» DATA SHOWN:
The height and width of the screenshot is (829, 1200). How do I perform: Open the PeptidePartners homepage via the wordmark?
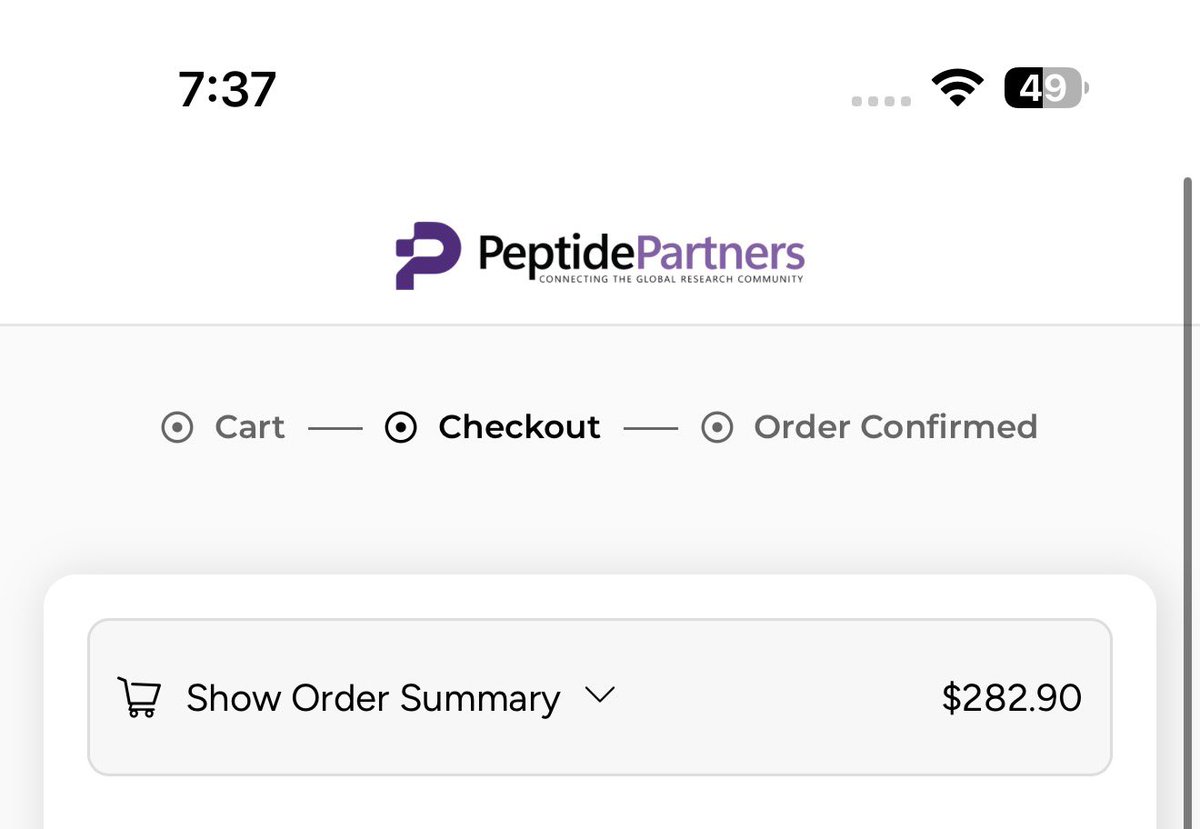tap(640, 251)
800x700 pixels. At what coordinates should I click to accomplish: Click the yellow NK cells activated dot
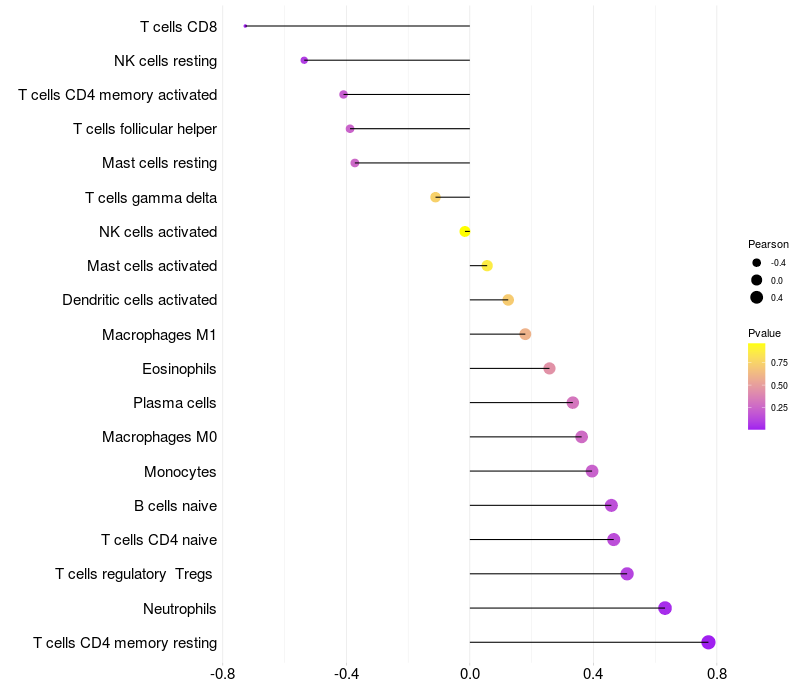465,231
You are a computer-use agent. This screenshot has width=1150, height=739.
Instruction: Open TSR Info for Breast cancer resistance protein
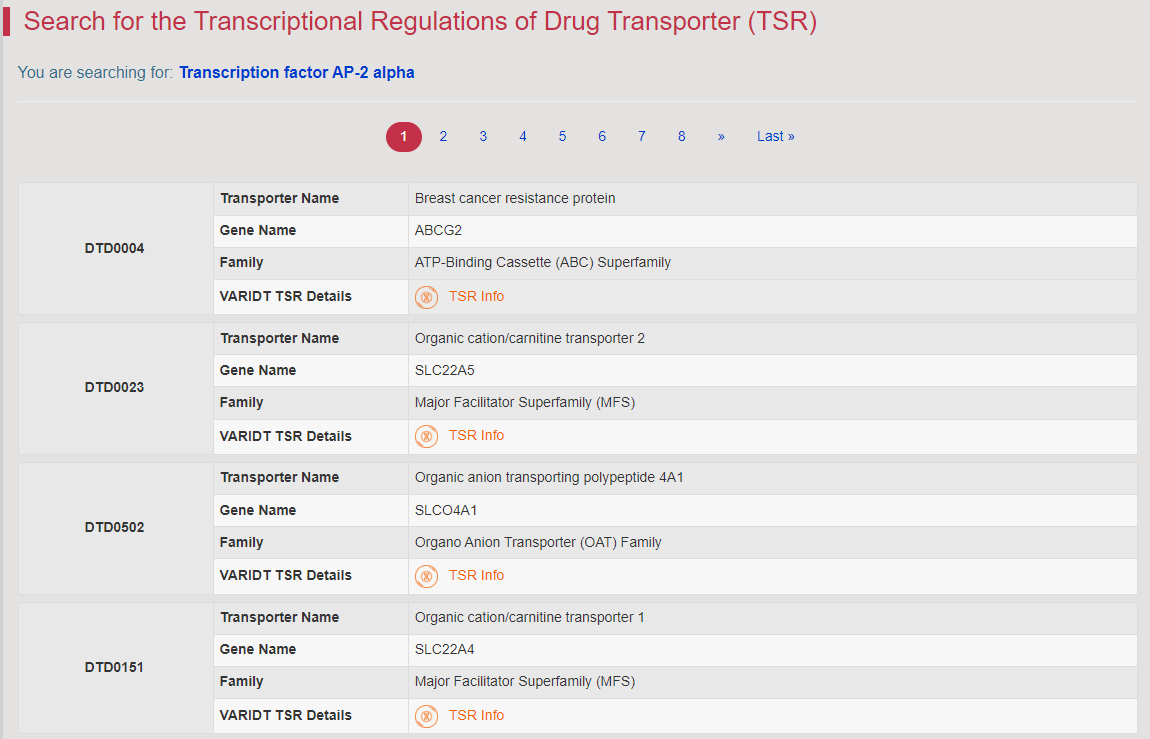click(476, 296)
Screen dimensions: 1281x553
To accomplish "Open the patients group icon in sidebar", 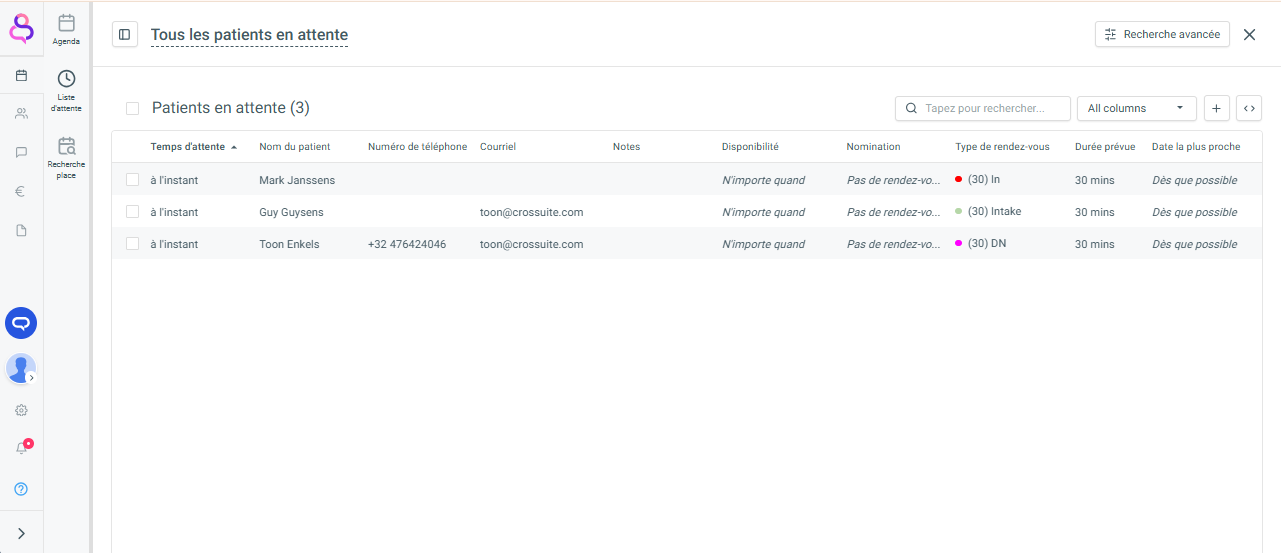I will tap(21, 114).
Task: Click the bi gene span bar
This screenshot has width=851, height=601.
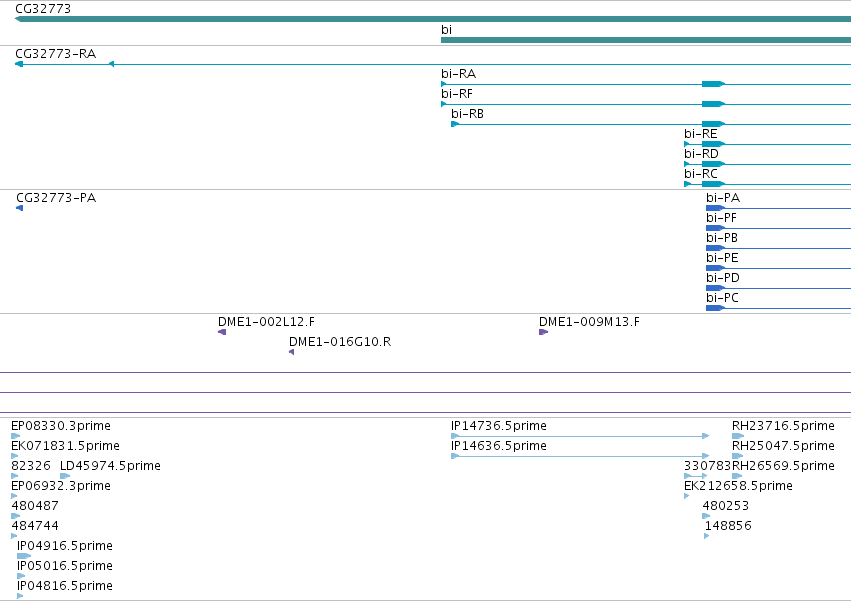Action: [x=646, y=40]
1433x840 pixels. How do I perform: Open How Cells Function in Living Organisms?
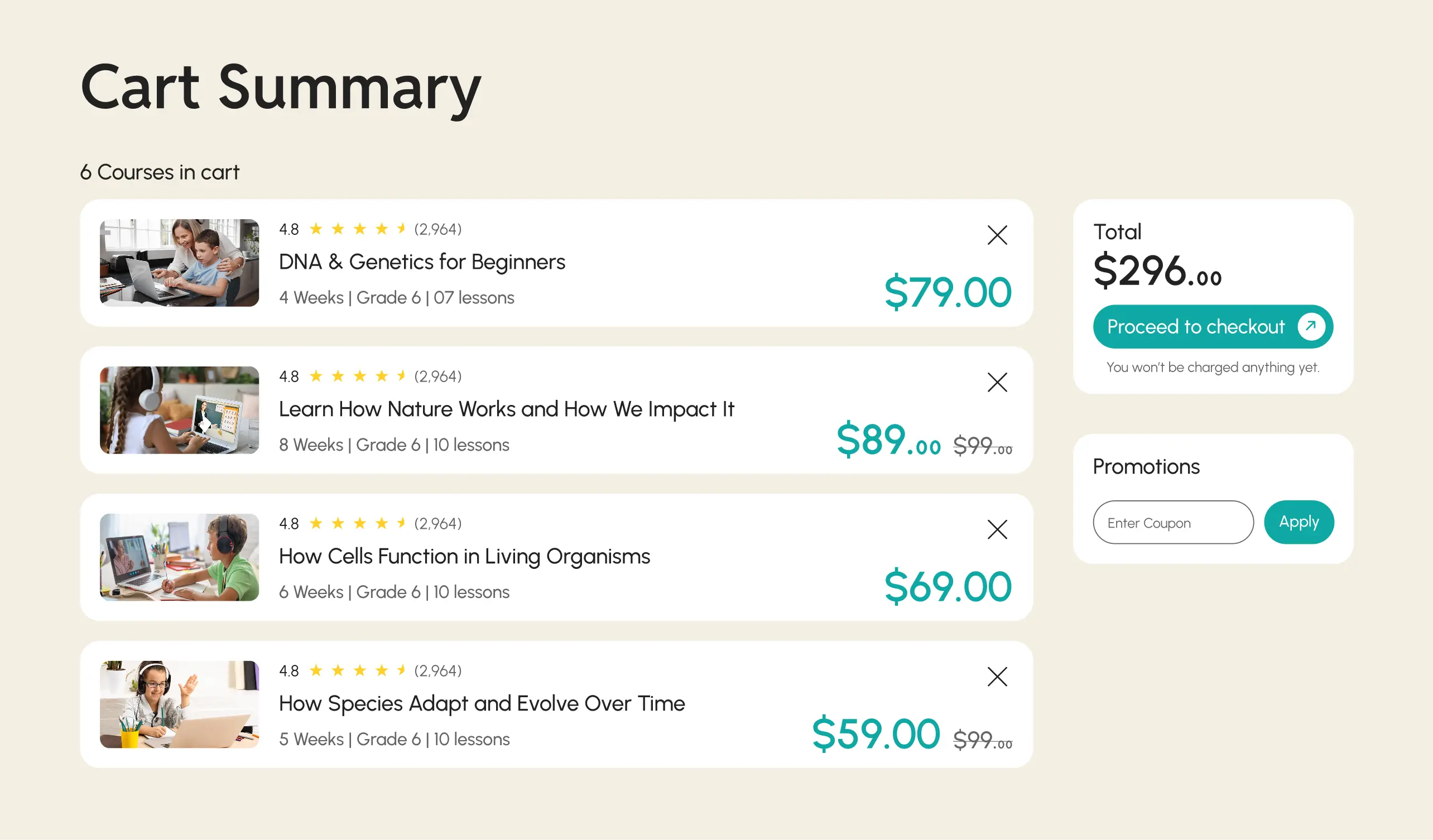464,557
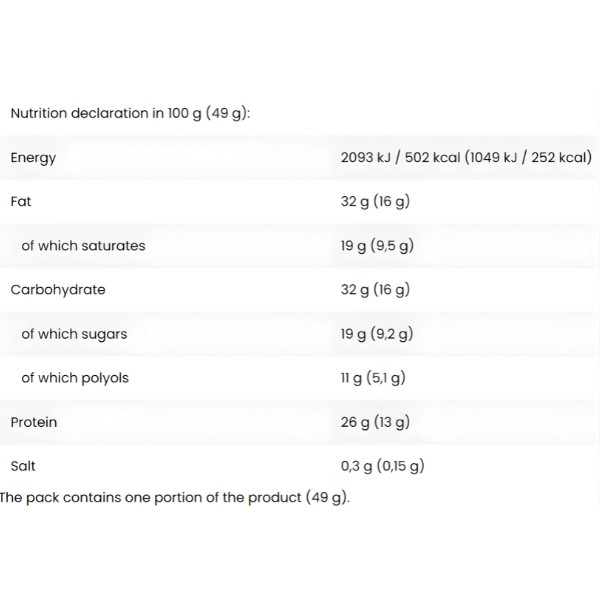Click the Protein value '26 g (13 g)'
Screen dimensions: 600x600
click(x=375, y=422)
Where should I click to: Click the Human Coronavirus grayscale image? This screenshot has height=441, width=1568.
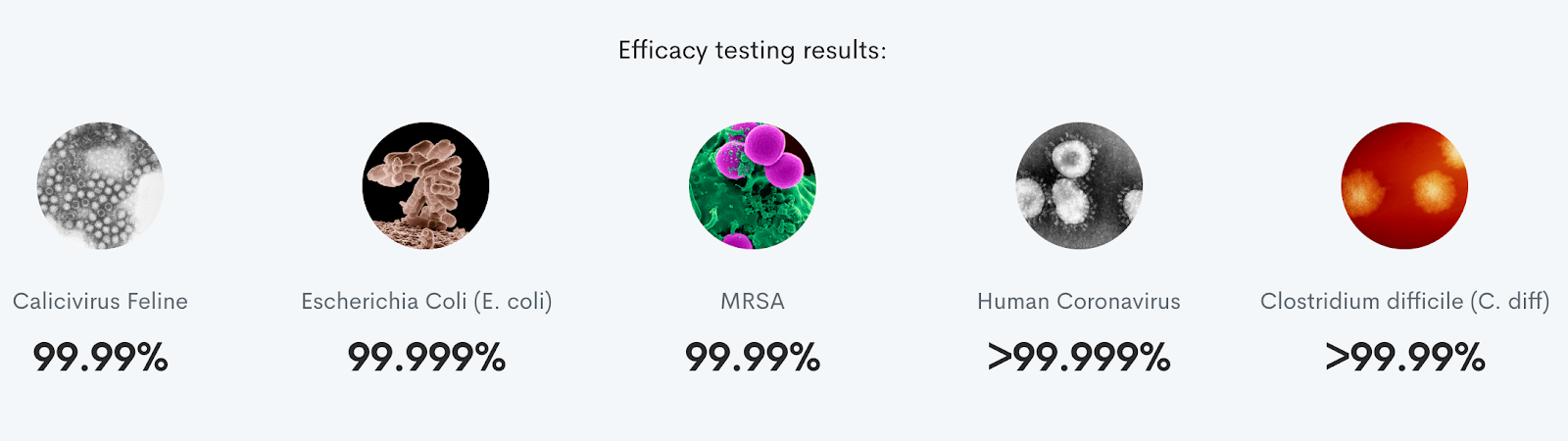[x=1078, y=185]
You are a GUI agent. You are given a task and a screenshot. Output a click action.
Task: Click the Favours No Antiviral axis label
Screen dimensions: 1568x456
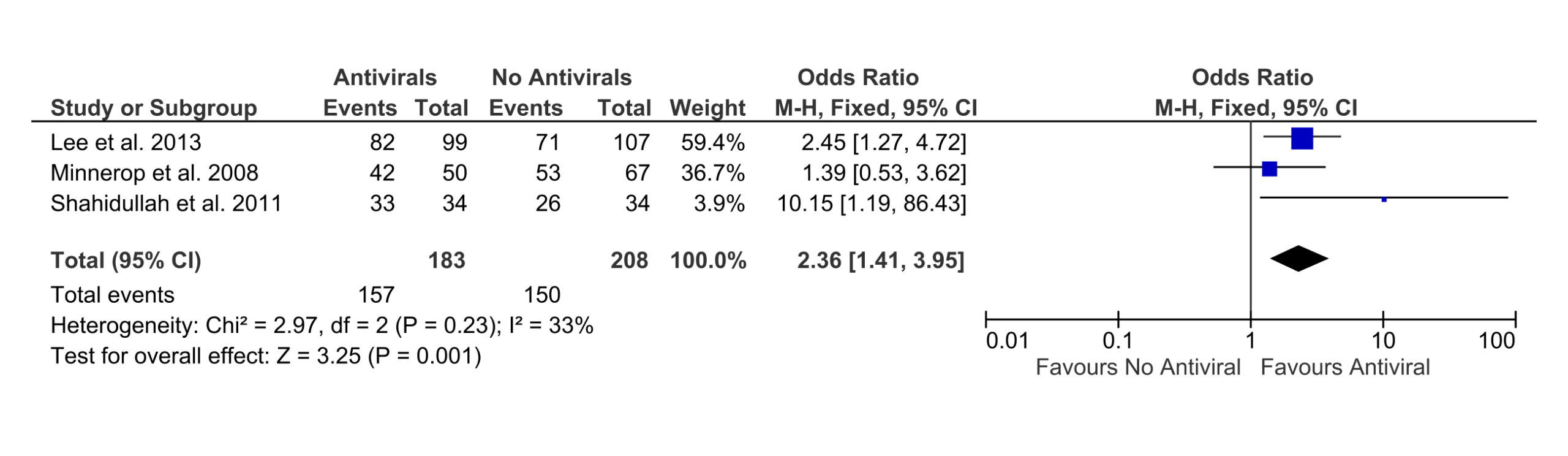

» ASSIGNMENT:
In the records above, find the line containing "Where should I" and restate it and every line after it word for word, all pictures excluded.

» SOLUTION BELOW:
Where should I click to: Click the Human Coronavirus grayscale image? This screenshot has height=441, width=1568.
[x=1078, y=185]
You are a GUI agent. You are given a task and a screenshot. Output a click action.
Task: Click the Favours No Antiviral axis label
Screen dimensions: 1568x456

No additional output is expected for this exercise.